PyTorch Model Ensembler for Convolutional Neural Networks (CNN's)

Dear All,
Dear All, As a service to the community, I decided to provide all my PyTorch ensembling code on github.

Here, we investigate the effect of PyTorch model ensembles by combining the top-N single models crafted during the training phase. The results demonstrate that model ensembles may significantly outperform conventional single model approaches. Moreover, the method constructs an ensemble of deep CNN models with different architectures that are complementary to each other.

Ensemble learning:
Ensemble learning is a technique of using several models or for solving a particular classification problem. Ensemble methods seek to promote diversity among the models they combine and reduce the problem related to overfitting of the training data-sets. The outputs of the individual models of the ensemble are combined (e.g. by averaging) to form the final prediction

During inference, the responses of the individual ConvNets of the ensemble are averaged to form the final classification. Both of these are well studied techniques in the machine learning community and relate to model averaging and over-fitting prevention.

If you want to investigate image classification by ensembling models, this is a repository that will help you out in doing so. It shows how to perform CNN ensembling in PyTorch with publicly available data sets. It is based on many hours of debugging and a bunch of of official pytorch tutorials/examples.
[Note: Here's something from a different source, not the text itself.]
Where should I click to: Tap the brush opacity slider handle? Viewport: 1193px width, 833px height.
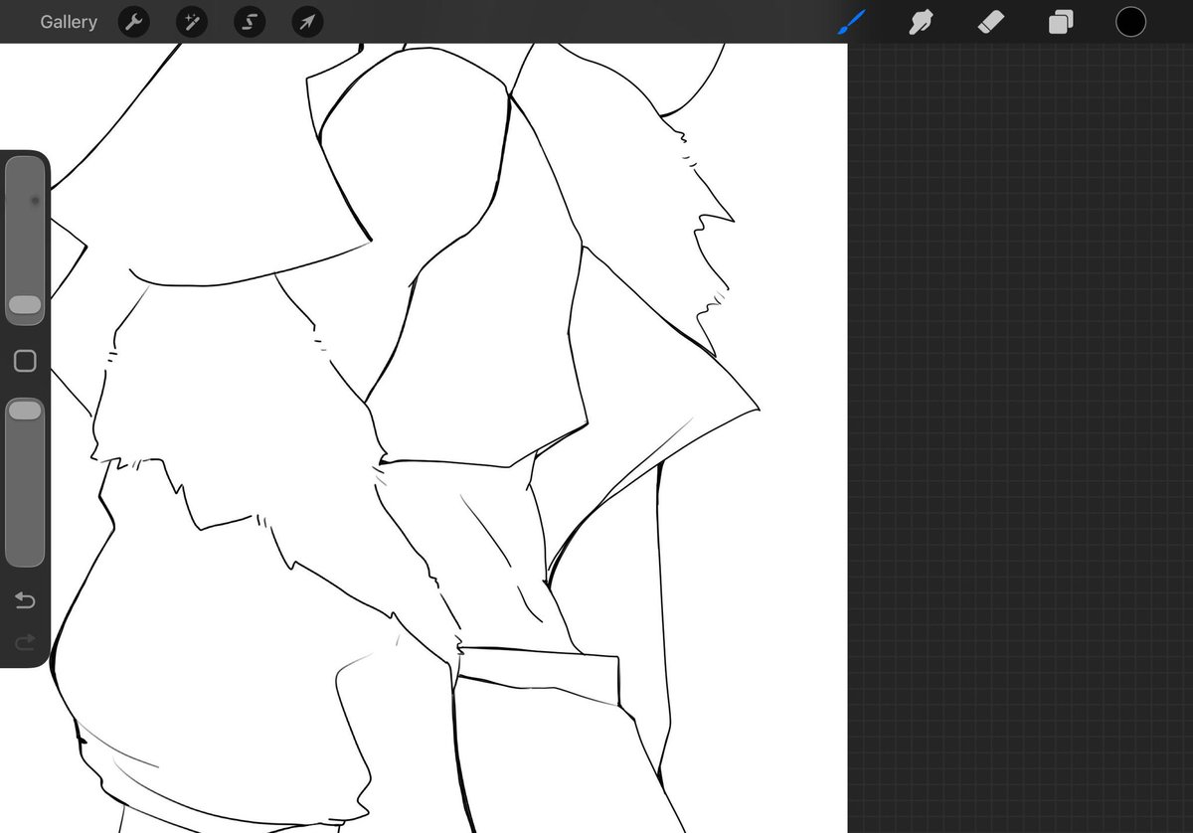(25, 409)
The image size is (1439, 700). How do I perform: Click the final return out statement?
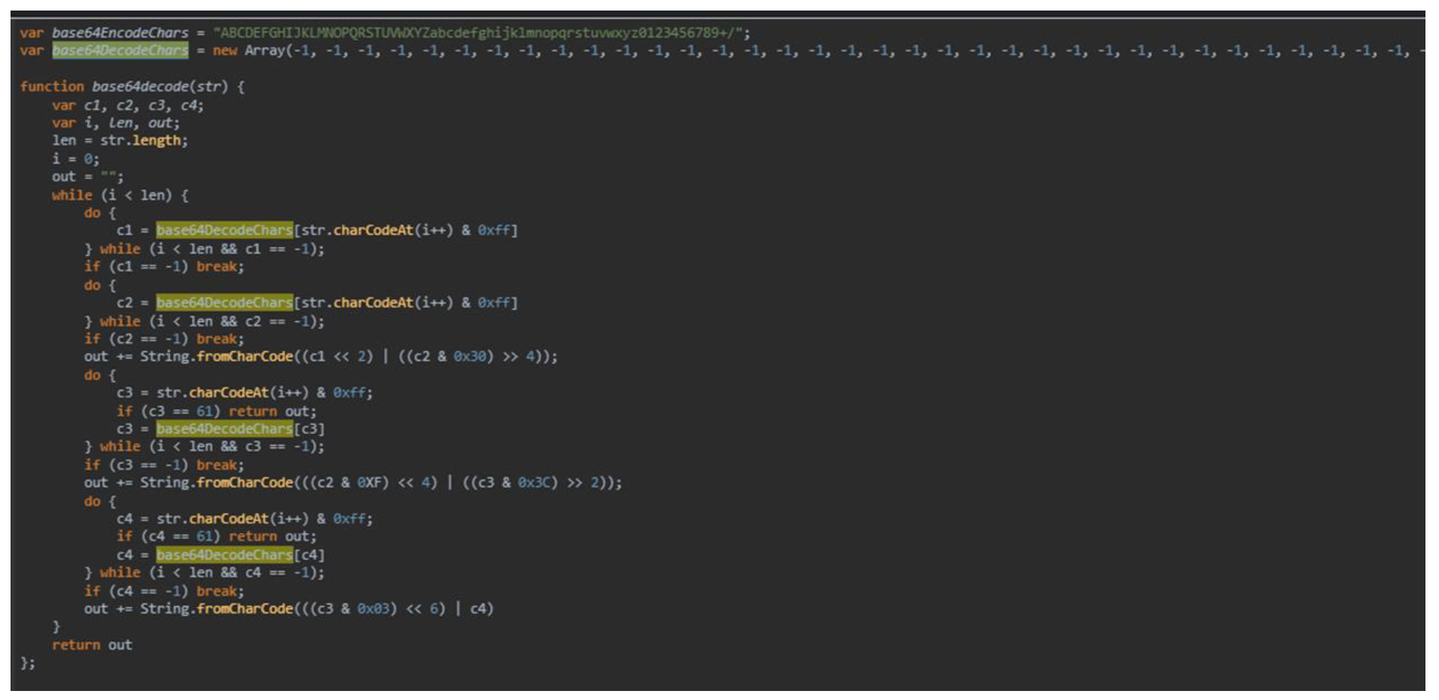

I felt that it was not exactly super trivial to perform ensembling in PyTorch, and so I thought I’d release my code as a tutorial which I wrote originally for my Kaggle. Using my code coupled with smart Ensembling, you can reach the top ~50 on the current board.

Do note that there may be bugs and errors, but it should run out of the box given it is pointed to the correct location of the data set on your local machine: parser.add_argument(’–data_path’, default=‘d:/db/data/ice/’, type=str, help=‘Path to dataset’)

In addition, many parts of the code are just copies of other open source projects such as SeNet, DenseNet etc, all credit belongs to the original authors.

Feel free to clone/use/comment etc and I am always here to answer questions (on my free time …)



Very good. Do you ensemble during training or just inference? How the gradient update if using ensemble during training


I want to know the answer